→ **INSTRUCTIONS TO FOLLOW**: Repeat exactly, and only, the lines of the entries below from the one with "Projects (44, 2436)" through the one with "[Read: Blog 2] (206, 733)", both ends included.

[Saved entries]
----------

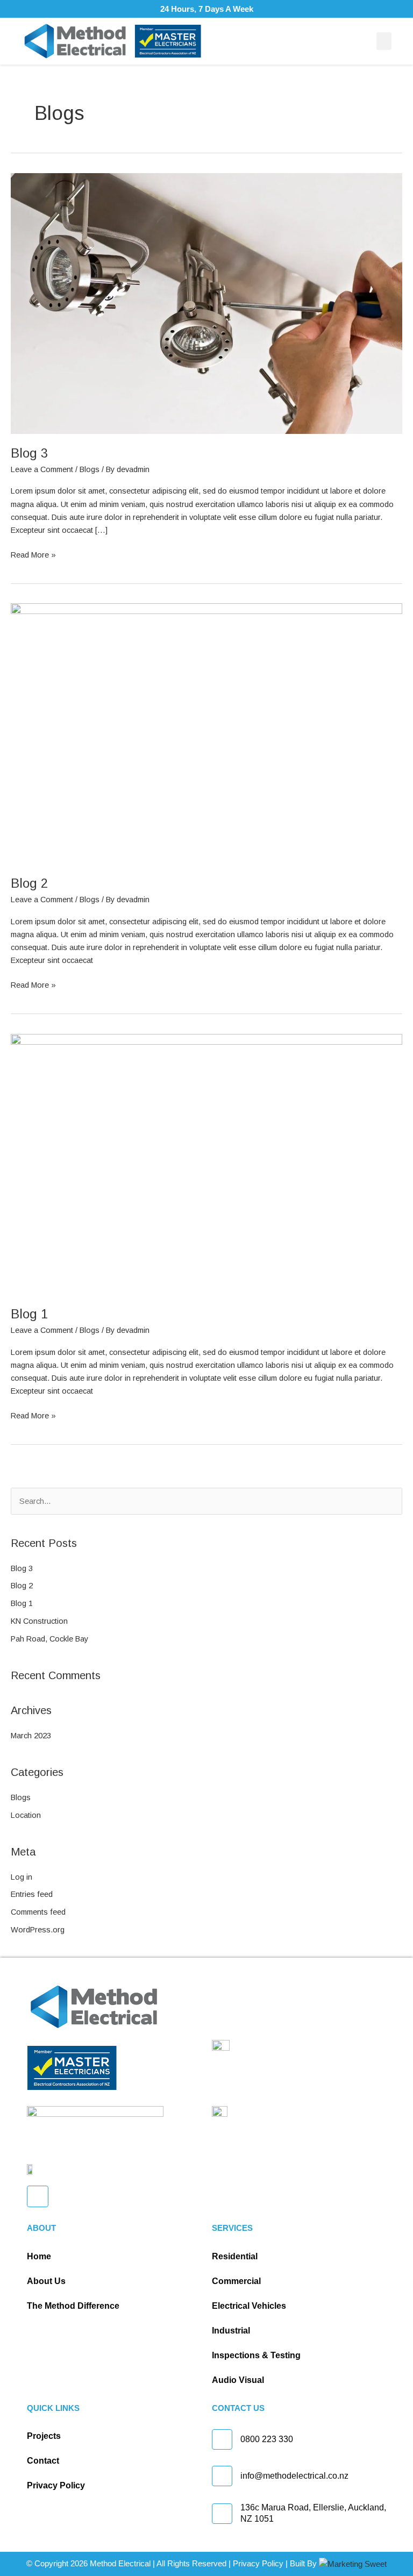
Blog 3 (29, 453)
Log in (21, 1877)
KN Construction (39, 1621)
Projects (44, 2436)
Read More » (33, 553)
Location (26, 1815)
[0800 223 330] (222, 2439)
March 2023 (31, 1735)
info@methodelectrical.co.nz (294, 2475)
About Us (46, 2281)
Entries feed (32, 1894)
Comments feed (38, 1912)
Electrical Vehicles (249, 2305)
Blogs (89, 469)
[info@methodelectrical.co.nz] (222, 2476)
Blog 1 (29, 1314)
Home (39, 2256)
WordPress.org (38, 1929)
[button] (383, 41)
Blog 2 (29, 883)
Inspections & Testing (256, 2355)
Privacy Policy (56, 2485)
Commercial (236, 2281)
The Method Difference (73, 2305)
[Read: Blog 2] (206, 733)
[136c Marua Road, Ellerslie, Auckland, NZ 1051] (222, 2513)
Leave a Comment (42, 469)
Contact (43, 2460)
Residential (235, 2256)
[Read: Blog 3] (206, 302)
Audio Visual (238, 2380)
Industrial (231, 2330)
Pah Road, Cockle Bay (49, 1639)
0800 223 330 (266, 2439)
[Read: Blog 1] (206, 1163)
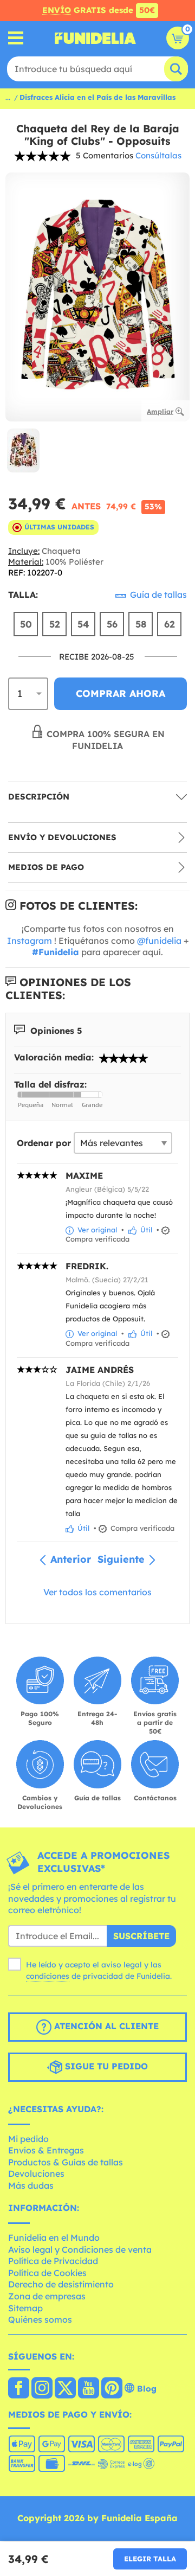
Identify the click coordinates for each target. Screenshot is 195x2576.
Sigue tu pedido (105, 2066)
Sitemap (25, 2308)
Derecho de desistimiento (61, 2284)
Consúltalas (158, 155)
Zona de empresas (47, 2296)
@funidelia (159, 940)
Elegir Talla (150, 2558)
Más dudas (31, 2185)
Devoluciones (36, 2173)
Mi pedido (28, 2138)
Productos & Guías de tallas (65, 2162)
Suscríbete (141, 1936)
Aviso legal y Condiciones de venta (80, 2249)
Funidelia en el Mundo (54, 2237)
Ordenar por (44, 1142)
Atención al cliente (105, 2026)
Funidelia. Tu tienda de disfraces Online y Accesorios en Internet (95, 38)
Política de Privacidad (53, 2260)
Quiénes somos (40, 2319)
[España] (18, 2389)
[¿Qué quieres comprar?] (16, 38)
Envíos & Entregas (46, 2150)
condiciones (47, 1976)
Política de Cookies (47, 2272)
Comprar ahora (120, 693)
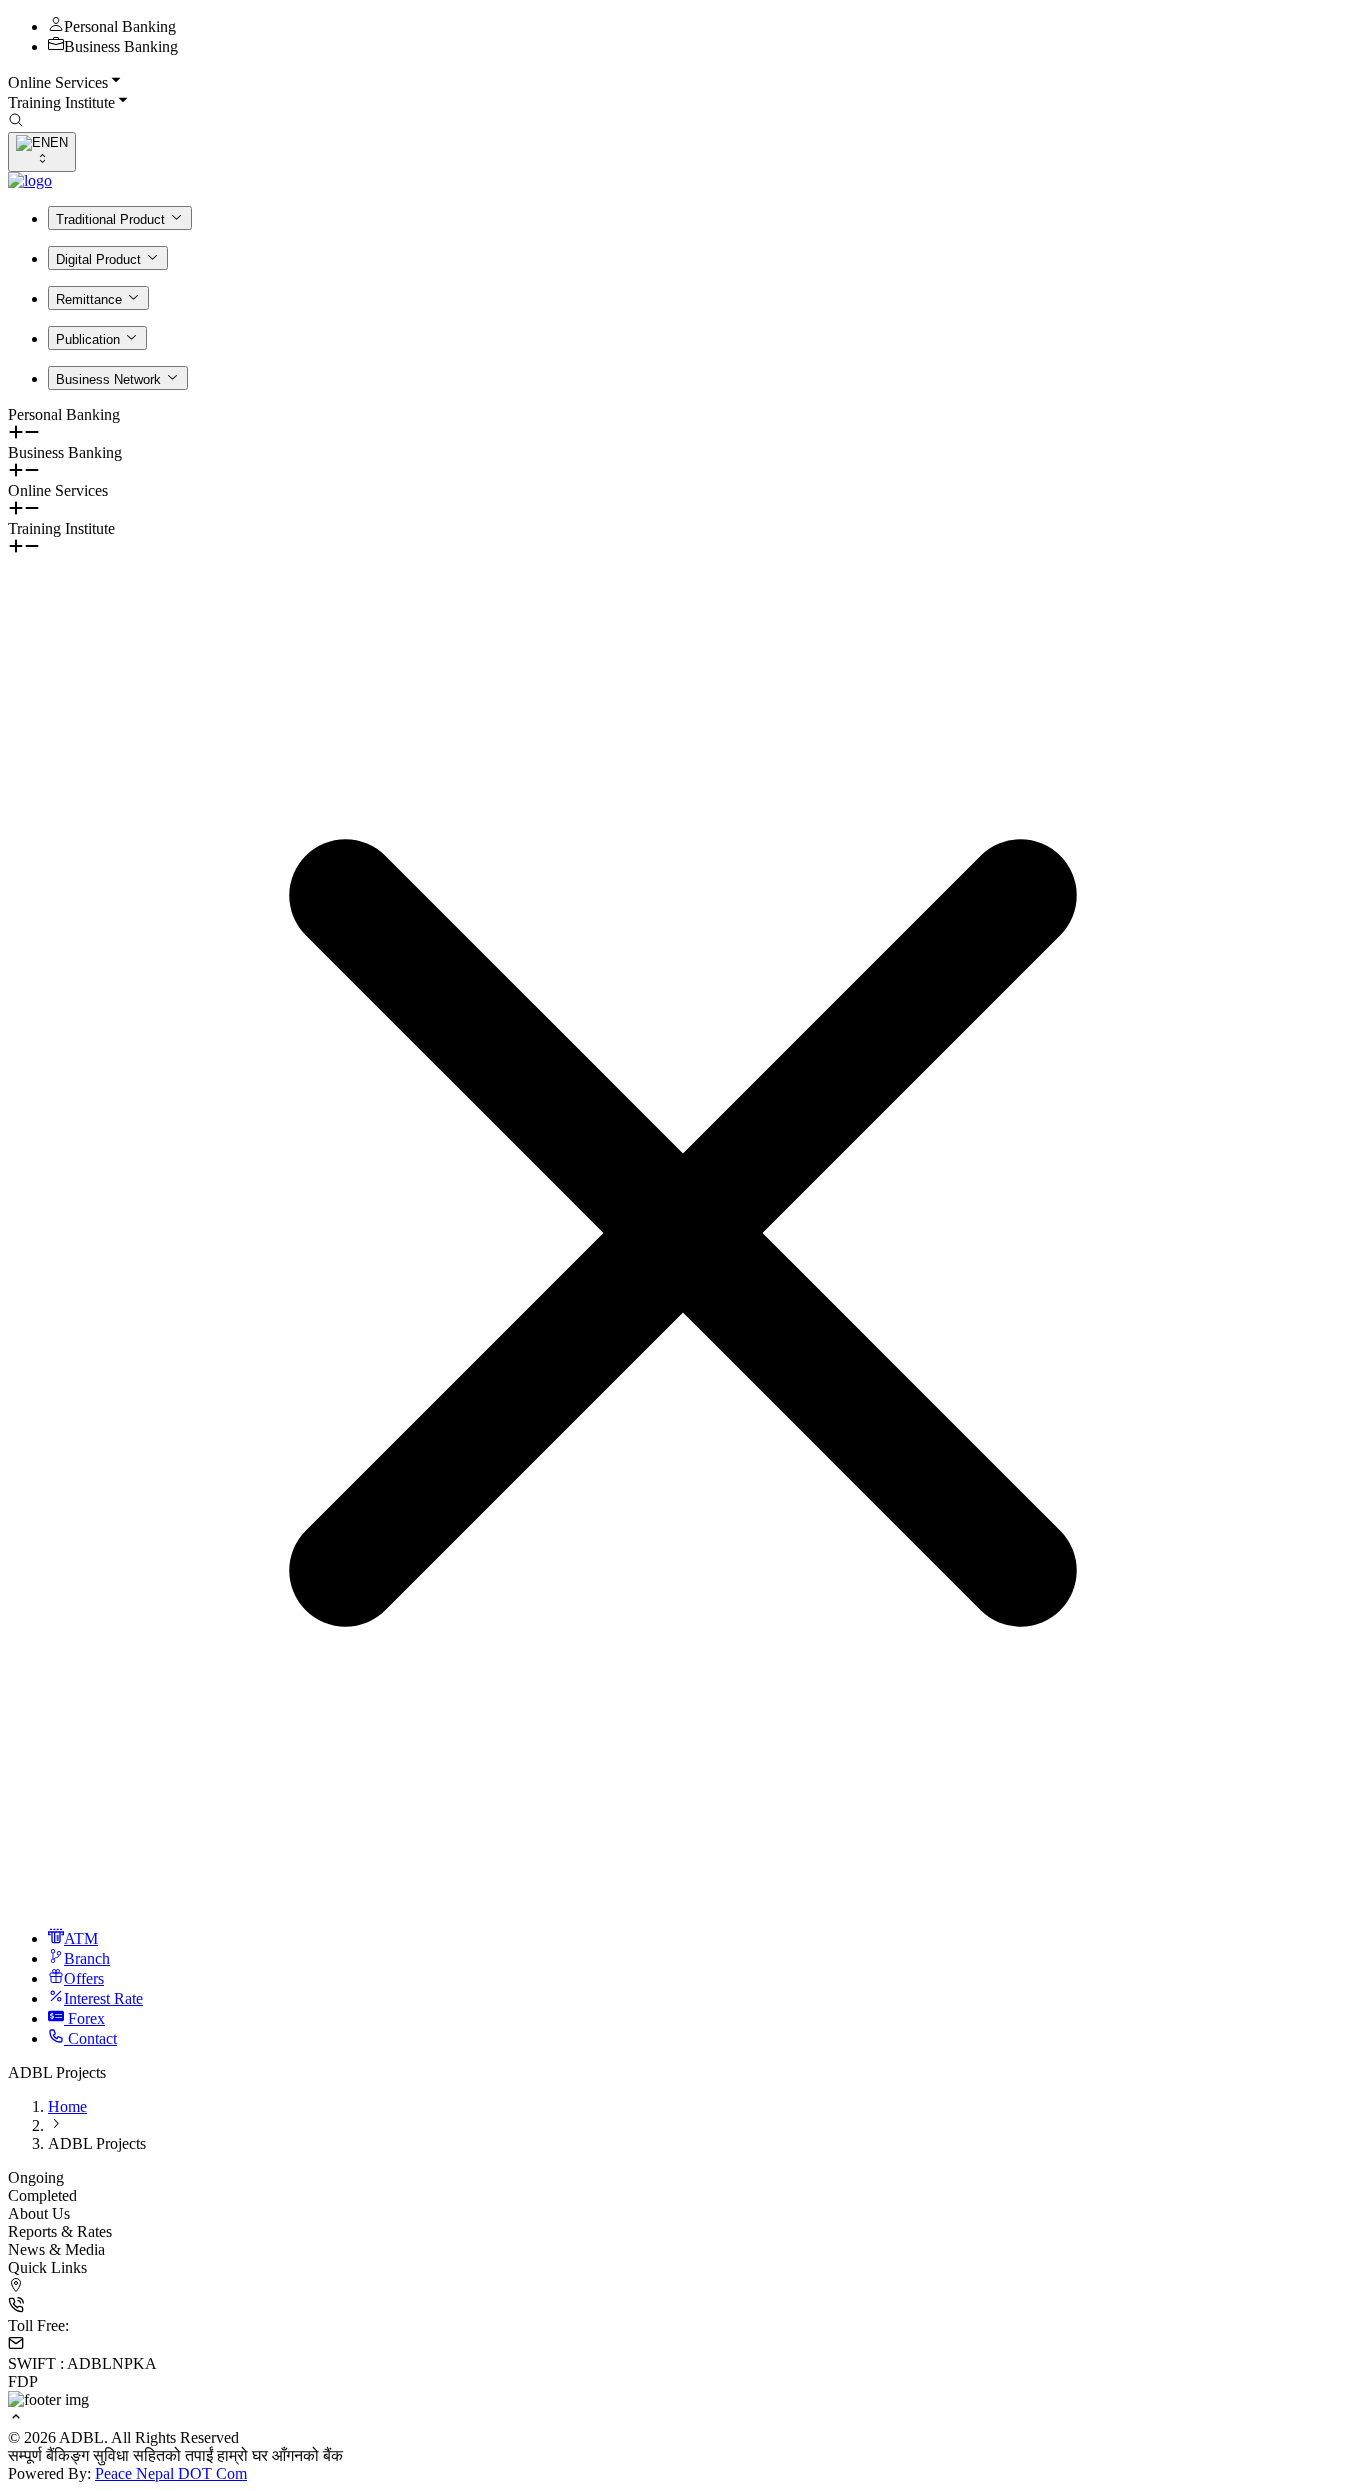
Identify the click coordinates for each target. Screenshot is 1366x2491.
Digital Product (98, 259)
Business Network (108, 379)
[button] (683, 82)
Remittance (89, 299)
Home (67, 2106)
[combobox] (42, 152)
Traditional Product (110, 219)
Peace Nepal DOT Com (171, 2473)
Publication (88, 339)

----------

→ **RESPONSE TO THIS TASK**:
Projects (44, 2436)
Read More » (33, 553)
Location (26, 1815)
[0800 223 330] (222, 2439)
March 2023 (31, 1735)
info@methodelectrical.co.nz (294, 2475)
About Us (46, 2281)
Entries feed (32, 1894)
Comments feed (38, 1912)
Electrical Vehicles (249, 2305)
Blogs (89, 469)
[info@methodelectrical.co.nz] (222, 2476)
Blog 1 (29, 1314)
Home (39, 2256)
WordPress.org (38, 1929)
[button] (383, 41)
Blog 2 (29, 883)
Inspections & Testing (256, 2355)
Privacy Policy (56, 2485)
Commercial (236, 2281)
The Method Difference (73, 2305)
[Read: Blog 2] (206, 733)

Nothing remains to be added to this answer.